**WHAT THIS TASK INVOLVES**:
Can you retype the records from the line with "Where should I click to: Switch" up to and including the line with "pyautogui.click(x=16, y=53)", keeping every character as it is?

**RECORDED INFORMATION**:
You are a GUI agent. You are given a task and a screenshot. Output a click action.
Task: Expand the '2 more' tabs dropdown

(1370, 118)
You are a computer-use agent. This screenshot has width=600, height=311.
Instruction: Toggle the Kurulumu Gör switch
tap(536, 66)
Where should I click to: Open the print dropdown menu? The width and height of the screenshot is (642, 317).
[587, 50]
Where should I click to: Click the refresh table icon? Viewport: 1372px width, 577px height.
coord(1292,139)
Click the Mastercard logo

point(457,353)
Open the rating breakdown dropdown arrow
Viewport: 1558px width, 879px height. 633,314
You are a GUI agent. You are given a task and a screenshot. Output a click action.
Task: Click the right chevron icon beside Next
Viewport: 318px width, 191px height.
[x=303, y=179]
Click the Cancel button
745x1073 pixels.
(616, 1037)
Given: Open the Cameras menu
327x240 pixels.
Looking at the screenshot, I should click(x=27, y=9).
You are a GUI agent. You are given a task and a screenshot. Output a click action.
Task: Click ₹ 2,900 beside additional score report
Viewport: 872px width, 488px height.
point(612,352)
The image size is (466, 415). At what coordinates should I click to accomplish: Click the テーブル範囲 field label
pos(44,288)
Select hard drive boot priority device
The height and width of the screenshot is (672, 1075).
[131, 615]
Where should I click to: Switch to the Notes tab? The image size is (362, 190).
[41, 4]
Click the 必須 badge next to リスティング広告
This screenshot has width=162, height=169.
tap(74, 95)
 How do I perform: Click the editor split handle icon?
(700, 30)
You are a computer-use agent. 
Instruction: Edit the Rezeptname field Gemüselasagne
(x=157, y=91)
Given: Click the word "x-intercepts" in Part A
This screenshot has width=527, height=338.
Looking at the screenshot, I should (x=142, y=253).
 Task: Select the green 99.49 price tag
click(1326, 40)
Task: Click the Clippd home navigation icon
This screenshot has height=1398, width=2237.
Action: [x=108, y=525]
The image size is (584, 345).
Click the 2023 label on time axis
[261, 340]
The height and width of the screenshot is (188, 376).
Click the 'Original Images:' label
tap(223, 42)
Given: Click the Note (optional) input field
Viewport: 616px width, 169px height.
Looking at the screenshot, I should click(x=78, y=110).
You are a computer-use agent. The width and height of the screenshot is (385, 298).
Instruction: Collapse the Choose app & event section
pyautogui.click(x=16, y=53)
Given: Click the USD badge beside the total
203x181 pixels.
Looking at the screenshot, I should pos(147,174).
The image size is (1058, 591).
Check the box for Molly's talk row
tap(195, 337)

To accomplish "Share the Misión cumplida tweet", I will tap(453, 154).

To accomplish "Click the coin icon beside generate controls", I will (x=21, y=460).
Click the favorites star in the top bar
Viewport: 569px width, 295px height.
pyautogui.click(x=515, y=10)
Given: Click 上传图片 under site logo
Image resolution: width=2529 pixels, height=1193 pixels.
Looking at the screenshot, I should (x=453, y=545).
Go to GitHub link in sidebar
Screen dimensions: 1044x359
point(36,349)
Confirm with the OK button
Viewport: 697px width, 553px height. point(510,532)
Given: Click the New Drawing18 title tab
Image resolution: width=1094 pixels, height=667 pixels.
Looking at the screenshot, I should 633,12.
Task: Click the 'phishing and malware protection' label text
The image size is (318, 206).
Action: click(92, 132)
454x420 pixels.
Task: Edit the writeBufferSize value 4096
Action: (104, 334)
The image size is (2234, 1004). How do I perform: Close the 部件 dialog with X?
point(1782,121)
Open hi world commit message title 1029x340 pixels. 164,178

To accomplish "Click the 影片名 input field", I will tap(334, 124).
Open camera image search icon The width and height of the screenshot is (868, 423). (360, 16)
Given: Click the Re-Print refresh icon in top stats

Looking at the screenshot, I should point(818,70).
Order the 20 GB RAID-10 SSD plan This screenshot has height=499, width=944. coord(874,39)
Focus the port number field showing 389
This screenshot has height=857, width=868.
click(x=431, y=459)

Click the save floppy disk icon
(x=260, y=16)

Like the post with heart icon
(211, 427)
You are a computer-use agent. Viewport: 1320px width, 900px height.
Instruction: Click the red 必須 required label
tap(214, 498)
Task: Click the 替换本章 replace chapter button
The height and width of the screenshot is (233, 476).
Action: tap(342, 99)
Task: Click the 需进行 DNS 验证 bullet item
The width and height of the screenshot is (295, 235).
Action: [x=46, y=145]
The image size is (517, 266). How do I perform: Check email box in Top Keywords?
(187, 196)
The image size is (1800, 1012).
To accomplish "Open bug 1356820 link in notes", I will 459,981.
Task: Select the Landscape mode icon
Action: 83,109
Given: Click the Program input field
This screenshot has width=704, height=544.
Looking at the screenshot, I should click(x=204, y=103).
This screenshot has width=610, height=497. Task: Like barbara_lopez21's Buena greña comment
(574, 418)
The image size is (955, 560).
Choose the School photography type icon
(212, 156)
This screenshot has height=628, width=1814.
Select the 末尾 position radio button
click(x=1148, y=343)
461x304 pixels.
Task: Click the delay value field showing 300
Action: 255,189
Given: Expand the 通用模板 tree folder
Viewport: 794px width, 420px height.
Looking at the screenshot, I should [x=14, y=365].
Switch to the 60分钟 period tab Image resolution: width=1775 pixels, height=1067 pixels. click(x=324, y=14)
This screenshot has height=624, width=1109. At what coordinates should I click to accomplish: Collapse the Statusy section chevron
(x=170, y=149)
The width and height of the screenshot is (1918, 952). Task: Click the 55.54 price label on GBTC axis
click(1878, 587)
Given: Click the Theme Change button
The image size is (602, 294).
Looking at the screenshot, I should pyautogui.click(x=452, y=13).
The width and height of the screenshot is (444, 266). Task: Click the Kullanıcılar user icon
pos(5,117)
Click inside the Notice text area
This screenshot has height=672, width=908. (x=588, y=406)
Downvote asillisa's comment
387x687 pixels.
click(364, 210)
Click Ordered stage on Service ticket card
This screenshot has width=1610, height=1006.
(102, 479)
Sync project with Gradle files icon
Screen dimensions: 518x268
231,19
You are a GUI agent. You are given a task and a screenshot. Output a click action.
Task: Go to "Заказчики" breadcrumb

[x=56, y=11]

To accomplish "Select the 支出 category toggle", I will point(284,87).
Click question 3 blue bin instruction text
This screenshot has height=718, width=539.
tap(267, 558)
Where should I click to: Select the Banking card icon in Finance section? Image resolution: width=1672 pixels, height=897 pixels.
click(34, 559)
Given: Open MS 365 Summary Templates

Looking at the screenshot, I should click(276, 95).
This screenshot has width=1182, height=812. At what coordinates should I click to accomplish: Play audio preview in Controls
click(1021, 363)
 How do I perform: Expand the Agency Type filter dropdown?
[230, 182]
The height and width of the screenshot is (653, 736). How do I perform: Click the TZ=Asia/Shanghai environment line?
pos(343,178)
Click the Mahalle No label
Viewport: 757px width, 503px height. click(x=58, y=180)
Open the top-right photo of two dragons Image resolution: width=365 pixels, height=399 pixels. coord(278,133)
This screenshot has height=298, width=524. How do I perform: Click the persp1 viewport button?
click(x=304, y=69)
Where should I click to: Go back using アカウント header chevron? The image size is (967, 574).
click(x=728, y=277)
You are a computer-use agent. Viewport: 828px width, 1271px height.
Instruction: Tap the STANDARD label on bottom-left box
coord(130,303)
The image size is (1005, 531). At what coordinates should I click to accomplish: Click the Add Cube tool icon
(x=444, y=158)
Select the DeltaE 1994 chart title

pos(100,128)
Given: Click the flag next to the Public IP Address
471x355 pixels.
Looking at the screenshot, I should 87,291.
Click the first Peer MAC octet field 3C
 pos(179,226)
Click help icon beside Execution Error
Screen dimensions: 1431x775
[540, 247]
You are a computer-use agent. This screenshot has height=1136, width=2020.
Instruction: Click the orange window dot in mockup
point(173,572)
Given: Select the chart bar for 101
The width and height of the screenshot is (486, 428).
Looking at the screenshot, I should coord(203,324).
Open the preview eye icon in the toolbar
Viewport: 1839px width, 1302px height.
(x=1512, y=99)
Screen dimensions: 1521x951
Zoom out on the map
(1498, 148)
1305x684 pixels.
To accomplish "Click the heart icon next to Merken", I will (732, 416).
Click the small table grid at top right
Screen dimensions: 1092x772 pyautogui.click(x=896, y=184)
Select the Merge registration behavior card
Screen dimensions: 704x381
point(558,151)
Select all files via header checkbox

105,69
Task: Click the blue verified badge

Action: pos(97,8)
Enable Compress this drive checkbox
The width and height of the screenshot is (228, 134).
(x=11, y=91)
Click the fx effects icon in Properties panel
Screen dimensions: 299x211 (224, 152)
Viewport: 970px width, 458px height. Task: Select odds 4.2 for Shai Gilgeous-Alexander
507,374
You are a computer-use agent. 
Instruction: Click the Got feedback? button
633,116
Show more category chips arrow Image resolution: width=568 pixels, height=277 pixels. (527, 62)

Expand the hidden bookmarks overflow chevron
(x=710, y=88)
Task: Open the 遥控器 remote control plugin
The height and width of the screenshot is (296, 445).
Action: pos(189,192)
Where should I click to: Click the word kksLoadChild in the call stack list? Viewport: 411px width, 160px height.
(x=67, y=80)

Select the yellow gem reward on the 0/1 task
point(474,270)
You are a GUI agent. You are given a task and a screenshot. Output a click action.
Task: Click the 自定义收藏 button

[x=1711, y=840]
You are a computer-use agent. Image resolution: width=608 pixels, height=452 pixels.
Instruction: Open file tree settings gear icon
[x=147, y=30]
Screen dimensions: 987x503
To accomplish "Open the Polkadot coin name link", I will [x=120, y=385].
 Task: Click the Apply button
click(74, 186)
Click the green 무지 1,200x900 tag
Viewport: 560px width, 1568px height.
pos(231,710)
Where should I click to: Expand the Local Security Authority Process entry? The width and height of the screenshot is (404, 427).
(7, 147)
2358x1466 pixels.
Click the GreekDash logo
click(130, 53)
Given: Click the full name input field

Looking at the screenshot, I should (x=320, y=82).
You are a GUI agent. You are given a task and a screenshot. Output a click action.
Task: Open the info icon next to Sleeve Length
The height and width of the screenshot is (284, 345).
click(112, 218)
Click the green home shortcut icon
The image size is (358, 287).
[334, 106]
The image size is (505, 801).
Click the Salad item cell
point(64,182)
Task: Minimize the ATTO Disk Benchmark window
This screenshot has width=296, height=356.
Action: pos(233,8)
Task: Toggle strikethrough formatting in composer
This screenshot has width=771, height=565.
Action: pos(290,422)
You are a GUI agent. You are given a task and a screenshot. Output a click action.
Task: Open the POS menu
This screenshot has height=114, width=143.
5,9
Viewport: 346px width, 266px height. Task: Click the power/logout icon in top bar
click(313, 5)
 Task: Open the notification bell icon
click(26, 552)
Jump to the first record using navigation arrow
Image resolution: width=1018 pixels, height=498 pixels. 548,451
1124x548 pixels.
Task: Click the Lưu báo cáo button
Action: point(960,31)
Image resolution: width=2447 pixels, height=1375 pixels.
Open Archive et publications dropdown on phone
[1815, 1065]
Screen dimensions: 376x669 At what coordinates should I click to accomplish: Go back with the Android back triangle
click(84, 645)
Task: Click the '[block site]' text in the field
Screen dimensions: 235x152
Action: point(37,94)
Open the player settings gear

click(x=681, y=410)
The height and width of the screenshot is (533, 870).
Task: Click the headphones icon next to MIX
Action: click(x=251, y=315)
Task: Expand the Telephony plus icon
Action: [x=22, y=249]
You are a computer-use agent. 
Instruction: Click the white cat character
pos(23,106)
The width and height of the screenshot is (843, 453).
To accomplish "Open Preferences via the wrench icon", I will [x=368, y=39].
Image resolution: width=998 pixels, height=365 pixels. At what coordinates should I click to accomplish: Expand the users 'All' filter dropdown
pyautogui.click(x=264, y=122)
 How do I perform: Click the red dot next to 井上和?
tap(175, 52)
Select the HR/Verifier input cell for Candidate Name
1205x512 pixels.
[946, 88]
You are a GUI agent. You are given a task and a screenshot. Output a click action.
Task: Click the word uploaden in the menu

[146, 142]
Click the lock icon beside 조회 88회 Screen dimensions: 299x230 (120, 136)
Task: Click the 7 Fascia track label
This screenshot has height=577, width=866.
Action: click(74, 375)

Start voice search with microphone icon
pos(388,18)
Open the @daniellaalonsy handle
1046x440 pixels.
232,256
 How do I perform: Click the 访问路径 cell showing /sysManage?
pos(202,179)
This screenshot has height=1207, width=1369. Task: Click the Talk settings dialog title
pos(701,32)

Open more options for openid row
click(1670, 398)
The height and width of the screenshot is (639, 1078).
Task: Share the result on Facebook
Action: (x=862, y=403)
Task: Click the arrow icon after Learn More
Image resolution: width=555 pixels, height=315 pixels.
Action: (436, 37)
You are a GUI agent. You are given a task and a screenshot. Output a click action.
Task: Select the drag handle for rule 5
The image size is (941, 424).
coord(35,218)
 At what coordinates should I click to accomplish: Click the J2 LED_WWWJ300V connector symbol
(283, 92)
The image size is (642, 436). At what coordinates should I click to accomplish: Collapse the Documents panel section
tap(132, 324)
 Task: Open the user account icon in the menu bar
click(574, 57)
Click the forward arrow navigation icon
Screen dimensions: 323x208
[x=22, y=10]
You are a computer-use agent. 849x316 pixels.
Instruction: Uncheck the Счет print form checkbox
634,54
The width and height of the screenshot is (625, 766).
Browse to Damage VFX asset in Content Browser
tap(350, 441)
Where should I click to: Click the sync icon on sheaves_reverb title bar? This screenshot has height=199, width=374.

**OUTPUT OF THE TASK**:
Where should I click to: Switch to the Notes tab? The image size is (362, 190).
[41, 4]
Click the 必須 badge next to リスティング広告
This screenshot has width=162, height=169.
tap(74, 95)
 How do I perform: Click the editor split handle icon?
(700, 30)
You are a computer-use agent. 
Instruction: Edit the Rezeptname field Gemüselasagne
(x=157, y=91)
Given: Click the word "x-intercepts" in Part A
This screenshot has width=527, height=338.
Looking at the screenshot, I should (x=142, y=253).
 Task: Select the green 99.49 price tag
click(1326, 40)
Task: Click the Clippd home navigation icon
This screenshot has height=1398, width=2237.
Action: [x=108, y=525]
The image size is (584, 345).
Click the 2023 label on time axis
[261, 340]
The height and width of the screenshot is (188, 376).
Click the 'Original Images:' label
tap(223, 42)
Given: Click the Note (optional) input field
Viewport: 616px width, 169px height.
Looking at the screenshot, I should click(x=78, y=110).
You are a computer-use agent. The width and height of the screenshot is (385, 298).
Instruction: Collapse the Choose app & event section
pyautogui.click(x=16, y=53)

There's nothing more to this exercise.